┌─ Available records

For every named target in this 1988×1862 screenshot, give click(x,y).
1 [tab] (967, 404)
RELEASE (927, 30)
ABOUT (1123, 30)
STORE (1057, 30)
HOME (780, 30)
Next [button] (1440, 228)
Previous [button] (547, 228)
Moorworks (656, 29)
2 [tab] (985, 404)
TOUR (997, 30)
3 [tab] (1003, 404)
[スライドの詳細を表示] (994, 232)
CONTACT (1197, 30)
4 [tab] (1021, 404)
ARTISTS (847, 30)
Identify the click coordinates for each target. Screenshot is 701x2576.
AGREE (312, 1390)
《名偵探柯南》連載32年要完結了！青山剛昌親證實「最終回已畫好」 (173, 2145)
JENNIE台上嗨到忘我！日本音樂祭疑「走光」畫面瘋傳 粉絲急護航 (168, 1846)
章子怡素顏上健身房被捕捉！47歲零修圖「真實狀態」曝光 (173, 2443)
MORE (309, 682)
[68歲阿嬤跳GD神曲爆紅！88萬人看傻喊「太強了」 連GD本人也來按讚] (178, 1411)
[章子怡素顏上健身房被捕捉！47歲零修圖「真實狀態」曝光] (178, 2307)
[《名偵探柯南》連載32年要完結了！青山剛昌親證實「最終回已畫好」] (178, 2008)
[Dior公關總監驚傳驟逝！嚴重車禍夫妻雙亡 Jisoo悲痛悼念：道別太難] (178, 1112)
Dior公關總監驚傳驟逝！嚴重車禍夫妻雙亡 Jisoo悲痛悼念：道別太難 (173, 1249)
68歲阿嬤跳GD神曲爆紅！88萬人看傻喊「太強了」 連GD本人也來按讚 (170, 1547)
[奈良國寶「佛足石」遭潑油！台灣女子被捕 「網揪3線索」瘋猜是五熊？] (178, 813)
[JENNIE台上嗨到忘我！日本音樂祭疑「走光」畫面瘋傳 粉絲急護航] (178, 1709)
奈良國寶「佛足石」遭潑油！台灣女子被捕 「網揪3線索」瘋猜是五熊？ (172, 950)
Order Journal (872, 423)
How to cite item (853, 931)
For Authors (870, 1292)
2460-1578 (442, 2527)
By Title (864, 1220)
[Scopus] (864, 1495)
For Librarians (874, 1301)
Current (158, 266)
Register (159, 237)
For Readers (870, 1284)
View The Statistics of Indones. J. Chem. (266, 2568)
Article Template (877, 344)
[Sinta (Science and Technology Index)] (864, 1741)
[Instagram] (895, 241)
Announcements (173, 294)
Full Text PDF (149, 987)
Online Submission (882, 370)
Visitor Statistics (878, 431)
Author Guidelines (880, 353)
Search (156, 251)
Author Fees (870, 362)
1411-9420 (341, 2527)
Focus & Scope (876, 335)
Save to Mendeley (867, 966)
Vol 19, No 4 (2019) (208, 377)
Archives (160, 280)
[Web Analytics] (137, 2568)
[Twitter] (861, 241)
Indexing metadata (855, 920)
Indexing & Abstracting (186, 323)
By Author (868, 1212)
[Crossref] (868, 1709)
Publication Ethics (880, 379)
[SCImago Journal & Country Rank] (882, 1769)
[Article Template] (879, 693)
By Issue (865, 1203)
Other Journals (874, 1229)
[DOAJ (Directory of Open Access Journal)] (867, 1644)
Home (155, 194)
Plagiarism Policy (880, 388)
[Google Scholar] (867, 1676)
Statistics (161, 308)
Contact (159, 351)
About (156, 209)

└─

Exact reproduction of the listing above is required.

Answer =
For every named target in this 1988×1862 screenshot, give click(x,y).
1 [tab] (967, 404)
RELEASE (927, 30)
ABOUT (1123, 30)
STORE (1057, 30)
HOME (780, 30)
Next [button] (1440, 228)
Previous [button] (547, 228)
Moorworks (656, 29)
2 [tab] (985, 404)
TOUR (997, 30)
3 [tab] (1003, 404)
[スライドの詳細を表示] (994, 232)
CONTACT (1197, 30)
4 [tab] (1021, 404)
ARTISTS (847, 30)
Identify the click coordinates for each target. Screenshot is 701x2576.
AGREE (312, 1390)
《名偵探柯南》連載32年要完結了！青山剛昌親證實「最終回已畫好」 (173, 2145)
JENNIE台上嗨到忘我！日本音樂祭疑「走光」畫面瘋傳 粉絲急護航 (168, 1846)
章子怡素顏上健身房被捕捉！47歲零修圖「真實狀態」曝光 (173, 2443)
MORE (309, 682)
[68歲阿嬤跳GD神曲爆紅！88萬人看傻喊「太強了」 連GD本人也來按讚] (178, 1411)
[章子怡素顏上健身房被捕捉！47歲零修圖「真實狀態」曝光] (178, 2307)
[《名偵探柯南》連載32年要完結了！青山剛昌親證實「最終回已畫好」] (178, 2008)
[Dior公關總監驚傳驟逝！嚴重車禍夫妻雙亡 Jisoo悲痛悼念：道別太難] (178, 1112)
Dior公關總監驚傳驟逝！嚴重車禍夫妻雙亡 Jisoo悲痛悼念：道別太難 (173, 1249)
68歲阿嬤跳GD神曲爆紅！88萬人看傻喊「太強了」 連GD本人也來按讚 (170, 1547)
[奈良國寶「佛足石」遭潑油！台灣女子被捕 「網揪3線索」瘋猜是五熊？] (178, 813)
[JENNIE台上嗨到忘我！日本音樂祭疑「走光」畫面瘋傳 粉絲急護航] (178, 1709)
奈良國寶「佛足石」遭潑油！台灣女子被捕 「網揪3線索」瘋猜是五熊？ (172, 950)
Order Journal (872, 423)
How to cite item (853, 931)
For Authors (870, 1292)
2460-1578 (442, 2527)
By Title (864, 1220)
[Scopus] (864, 1495)
For Librarians (874, 1301)
Current (158, 266)
Register (159, 237)
For Readers (870, 1284)
View The Statistics of Indones. J. Chem. (266, 2568)
Article Template (877, 344)
[Sinta (Science and Technology Index)] (864, 1741)
[Instagram] (895, 241)
Announcements (173, 294)
Full Text PDF (149, 987)
Online Submission (882, 370)
Visitor Statistics (878, 431)
Author Guidelines (880, 353)
Search (156, 251)
Author Fees (870, 362)
1411-9420 (341, 2527)
Focus & Scope (876, 335)
Save to Mendeley (867, 966)
Vol 19, No 4 (2019) (208, 377)
Archives (160, 280)
[Web Analytics] (137, 2568)
[Twitter] (861, 241)
Indexing metadata (855, 920)
Indexing & Abstracting (186, 323)
By Author (868, 1212)
[Crossref] (868, 1709)
Publication Ethics (880, 379)
[SCImago Journal & Country Rank] (882, 1769)
[Article Template] (879, 693)
By Issue (865, 1203)
Other Journals (874, 1229)
[DOAJ (Directory of Open Access Journal)] (867, 1644)
Home (155, 194)
Plagiarism Policy (880, 388)
[Google Scholar] (867, 1676)
Statistics (161, 308)
Contact (159, 351)
About (156, 209)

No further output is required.